Material for this exercise:
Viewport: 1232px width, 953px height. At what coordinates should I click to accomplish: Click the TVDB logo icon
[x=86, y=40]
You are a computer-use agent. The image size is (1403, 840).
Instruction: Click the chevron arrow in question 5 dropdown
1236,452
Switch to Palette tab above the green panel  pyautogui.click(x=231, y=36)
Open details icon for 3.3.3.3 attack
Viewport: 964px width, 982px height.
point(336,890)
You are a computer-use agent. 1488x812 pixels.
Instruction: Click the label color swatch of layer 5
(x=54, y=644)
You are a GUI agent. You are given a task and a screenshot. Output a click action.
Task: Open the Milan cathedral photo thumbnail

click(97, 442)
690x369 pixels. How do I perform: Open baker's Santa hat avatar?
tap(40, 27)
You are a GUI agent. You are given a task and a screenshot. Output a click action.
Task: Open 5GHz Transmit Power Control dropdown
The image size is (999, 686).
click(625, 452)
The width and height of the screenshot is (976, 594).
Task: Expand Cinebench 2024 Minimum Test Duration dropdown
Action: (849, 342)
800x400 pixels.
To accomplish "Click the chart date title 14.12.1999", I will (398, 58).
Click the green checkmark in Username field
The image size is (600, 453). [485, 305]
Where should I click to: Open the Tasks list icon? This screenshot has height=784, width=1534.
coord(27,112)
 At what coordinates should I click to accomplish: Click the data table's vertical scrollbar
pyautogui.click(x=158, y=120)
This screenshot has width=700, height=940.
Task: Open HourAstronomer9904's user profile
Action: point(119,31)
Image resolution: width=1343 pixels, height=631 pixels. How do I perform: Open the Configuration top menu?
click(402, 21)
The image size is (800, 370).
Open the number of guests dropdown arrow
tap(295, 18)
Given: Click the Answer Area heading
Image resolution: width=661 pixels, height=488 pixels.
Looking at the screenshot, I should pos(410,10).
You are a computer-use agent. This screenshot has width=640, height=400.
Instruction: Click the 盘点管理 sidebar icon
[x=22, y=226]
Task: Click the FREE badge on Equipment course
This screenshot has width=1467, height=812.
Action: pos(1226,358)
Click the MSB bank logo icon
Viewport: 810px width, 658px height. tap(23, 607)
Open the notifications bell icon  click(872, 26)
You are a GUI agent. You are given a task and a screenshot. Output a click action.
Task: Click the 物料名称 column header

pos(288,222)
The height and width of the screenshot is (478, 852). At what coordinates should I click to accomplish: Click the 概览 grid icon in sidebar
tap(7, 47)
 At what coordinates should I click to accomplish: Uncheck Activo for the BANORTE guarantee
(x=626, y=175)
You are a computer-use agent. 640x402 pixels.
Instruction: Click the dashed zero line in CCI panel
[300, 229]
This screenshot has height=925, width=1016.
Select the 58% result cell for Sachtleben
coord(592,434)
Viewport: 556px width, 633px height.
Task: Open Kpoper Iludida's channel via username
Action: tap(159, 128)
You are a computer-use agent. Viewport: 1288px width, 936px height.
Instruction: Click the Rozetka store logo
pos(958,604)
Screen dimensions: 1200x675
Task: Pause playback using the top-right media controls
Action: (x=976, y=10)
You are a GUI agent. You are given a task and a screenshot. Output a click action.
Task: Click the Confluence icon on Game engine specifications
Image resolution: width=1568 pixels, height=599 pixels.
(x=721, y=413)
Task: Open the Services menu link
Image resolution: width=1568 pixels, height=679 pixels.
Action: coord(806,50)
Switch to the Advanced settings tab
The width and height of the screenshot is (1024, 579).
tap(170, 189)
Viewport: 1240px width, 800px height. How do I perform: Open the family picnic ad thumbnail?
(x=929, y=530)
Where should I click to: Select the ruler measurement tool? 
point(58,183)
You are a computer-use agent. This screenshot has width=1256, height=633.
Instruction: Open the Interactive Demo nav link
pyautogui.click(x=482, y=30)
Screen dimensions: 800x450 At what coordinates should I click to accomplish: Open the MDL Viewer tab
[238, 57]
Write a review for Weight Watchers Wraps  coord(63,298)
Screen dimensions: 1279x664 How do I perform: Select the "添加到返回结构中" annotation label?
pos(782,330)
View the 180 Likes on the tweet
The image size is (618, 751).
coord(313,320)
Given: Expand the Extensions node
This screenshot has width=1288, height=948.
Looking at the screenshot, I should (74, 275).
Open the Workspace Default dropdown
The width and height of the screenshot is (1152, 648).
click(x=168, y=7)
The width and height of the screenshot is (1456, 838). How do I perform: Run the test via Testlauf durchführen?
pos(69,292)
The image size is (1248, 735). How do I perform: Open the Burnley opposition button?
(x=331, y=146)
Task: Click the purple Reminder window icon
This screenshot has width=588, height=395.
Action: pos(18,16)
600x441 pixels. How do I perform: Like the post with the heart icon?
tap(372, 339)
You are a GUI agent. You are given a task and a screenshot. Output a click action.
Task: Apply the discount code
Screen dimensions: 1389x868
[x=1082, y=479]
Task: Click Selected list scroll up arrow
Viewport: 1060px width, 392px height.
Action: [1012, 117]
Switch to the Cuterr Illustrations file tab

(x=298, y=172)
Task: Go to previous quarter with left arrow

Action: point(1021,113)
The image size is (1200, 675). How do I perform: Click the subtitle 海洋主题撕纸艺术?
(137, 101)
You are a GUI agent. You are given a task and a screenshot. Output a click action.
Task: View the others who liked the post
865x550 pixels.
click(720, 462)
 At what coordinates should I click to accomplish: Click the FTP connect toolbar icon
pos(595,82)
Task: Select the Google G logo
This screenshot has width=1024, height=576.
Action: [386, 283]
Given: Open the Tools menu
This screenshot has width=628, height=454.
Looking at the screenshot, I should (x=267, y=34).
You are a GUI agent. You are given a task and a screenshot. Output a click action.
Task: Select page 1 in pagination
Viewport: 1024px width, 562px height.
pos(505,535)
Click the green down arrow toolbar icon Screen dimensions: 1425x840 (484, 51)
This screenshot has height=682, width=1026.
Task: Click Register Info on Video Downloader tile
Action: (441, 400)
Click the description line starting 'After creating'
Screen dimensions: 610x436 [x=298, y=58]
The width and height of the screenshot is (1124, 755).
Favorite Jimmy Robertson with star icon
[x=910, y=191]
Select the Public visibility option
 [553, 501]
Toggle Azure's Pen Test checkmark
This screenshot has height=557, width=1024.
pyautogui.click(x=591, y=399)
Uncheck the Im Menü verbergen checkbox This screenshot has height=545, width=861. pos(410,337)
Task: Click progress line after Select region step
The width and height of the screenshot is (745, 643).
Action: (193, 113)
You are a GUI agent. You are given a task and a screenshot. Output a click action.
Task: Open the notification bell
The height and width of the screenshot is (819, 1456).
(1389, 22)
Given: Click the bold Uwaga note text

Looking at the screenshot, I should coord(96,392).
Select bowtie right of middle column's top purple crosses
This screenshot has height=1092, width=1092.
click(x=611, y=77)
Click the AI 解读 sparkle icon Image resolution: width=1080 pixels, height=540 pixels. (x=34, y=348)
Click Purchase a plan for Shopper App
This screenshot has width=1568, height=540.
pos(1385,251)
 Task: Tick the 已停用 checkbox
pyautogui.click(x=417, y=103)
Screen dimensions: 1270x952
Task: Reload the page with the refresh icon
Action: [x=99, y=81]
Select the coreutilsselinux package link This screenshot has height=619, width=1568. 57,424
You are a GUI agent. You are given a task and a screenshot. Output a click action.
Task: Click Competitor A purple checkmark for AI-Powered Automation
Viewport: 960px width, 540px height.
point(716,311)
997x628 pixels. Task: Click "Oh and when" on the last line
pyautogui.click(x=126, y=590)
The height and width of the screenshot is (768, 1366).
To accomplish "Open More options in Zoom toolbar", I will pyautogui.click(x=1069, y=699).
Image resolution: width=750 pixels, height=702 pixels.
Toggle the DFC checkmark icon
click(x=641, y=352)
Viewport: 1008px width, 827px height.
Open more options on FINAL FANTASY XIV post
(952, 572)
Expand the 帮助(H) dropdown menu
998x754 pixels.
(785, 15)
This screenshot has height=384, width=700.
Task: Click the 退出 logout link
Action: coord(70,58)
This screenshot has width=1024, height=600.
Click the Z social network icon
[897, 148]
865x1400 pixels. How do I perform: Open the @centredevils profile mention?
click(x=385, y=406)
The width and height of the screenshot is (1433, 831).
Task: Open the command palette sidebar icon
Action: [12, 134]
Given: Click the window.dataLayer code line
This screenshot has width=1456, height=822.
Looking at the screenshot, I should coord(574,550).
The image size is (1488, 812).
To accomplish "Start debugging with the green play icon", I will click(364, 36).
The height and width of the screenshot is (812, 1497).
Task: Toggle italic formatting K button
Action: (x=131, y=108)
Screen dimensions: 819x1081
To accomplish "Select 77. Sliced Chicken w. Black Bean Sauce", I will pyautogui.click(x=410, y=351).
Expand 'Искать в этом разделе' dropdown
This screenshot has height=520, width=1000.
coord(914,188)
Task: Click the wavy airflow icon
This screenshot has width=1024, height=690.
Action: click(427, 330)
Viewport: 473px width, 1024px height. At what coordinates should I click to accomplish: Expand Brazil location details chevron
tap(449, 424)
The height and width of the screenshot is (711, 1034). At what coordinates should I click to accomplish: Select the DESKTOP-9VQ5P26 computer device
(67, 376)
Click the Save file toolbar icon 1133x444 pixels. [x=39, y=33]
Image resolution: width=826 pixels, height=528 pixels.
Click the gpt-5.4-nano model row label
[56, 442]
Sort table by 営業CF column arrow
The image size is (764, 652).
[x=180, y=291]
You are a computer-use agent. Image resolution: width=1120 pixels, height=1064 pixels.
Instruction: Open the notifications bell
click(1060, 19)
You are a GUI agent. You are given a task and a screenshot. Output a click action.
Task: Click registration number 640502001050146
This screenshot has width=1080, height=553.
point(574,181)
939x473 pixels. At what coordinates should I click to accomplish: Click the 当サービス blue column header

What is expected: Tell how many lines in the material contain the word "window". Only the number is wanted.

Task response: 2